Personal information
- Date of birth: 6 May 1967 (age 59)
- Place of birth: Châtel-sur-Moselle, France
- Position: Goalkeeper

Senior career*
- Years: Team / Apps / (Gls)
- 1983–1996: SAS Épinal
- 1989–1990: →SC Abbeville (loan)
- 1996–1999: Paris FC
- 1999–2000: US Raon-l'Étape

Managerial career
- 2000–2004: ES Thaon
- 2007–2008: ÉF Bastia (assistant)
- 2008: ÉF Bastia
- 2013–2014: AS Dakar Sacré-Cœur
- 2014–2015: Louhans-Cuiseaux
- 2015–2018: Accra Lions
- 2018–2019: Accra Lions (scout)
- 2019: Accra Lions
- 2020–2021: A.S. Miquelonnaise
- 2021: Eding Sport FC
- 2021: FC Guipry-Messac (interim)
- 2024: Azam F.C.
- 2024–2025: A.S. Vita Club (assistant)
- 2025: A.S. Vita Club

= Bruno Ferry =

French football manager (born 1967)

Bruno Ferry is a French football manager who has been the head coach of A.S. Miquelonnaise of the Ligue SPM since 2020. He is a former professional goalkeeper.

==Playing career==
Ferry is most famous for his time at SAS Épinal in the French Ligue 2 and Paris FC.

==Managerial career==
Ferry began his coaching career in 2001 with ES Thaon in his native France. He then went on to ES Golbey and ÉF Bastia. In 2010, he made the jump to African football and joined AS Dakar Sacré-Cœur in Senegal as Sporting Director.
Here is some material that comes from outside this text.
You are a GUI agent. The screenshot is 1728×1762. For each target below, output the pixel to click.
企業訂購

However, he returned to France in 2014 to join Louhans-Cuiseaux FC. In 2015, he returned to Africa, where he joined Accra Lions FC of Ghana as head coach.

In July 2020, it was reported by African media that Ferry was set to join Ashanti Gold S.C. of the Ghana Premier League as the Technical Director of the club after having already coached in the second tier of Ghana with Accra Lions FC and in Senegal with AS Dakar Sacré-Cœur. However shortly thereafter, it was reported that negotiations between the club and manager had broken down.
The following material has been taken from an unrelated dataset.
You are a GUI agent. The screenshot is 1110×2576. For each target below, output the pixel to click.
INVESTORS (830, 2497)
For the 2020 season, Ferry joined A.S. Miquelonnaise of the Ligue de Football de Saint Pierre et Miquelon after spending the previous four years in Ghana. ASM won the league championship that season for the first time in twelve years.

In January 2021, it was announced that Ferry had signed a 1-year deal with Eding Sport FC of the Cameroonian Elite One. However, he ultimately returned to A.S. Miquelonnaise for a second season in 2021.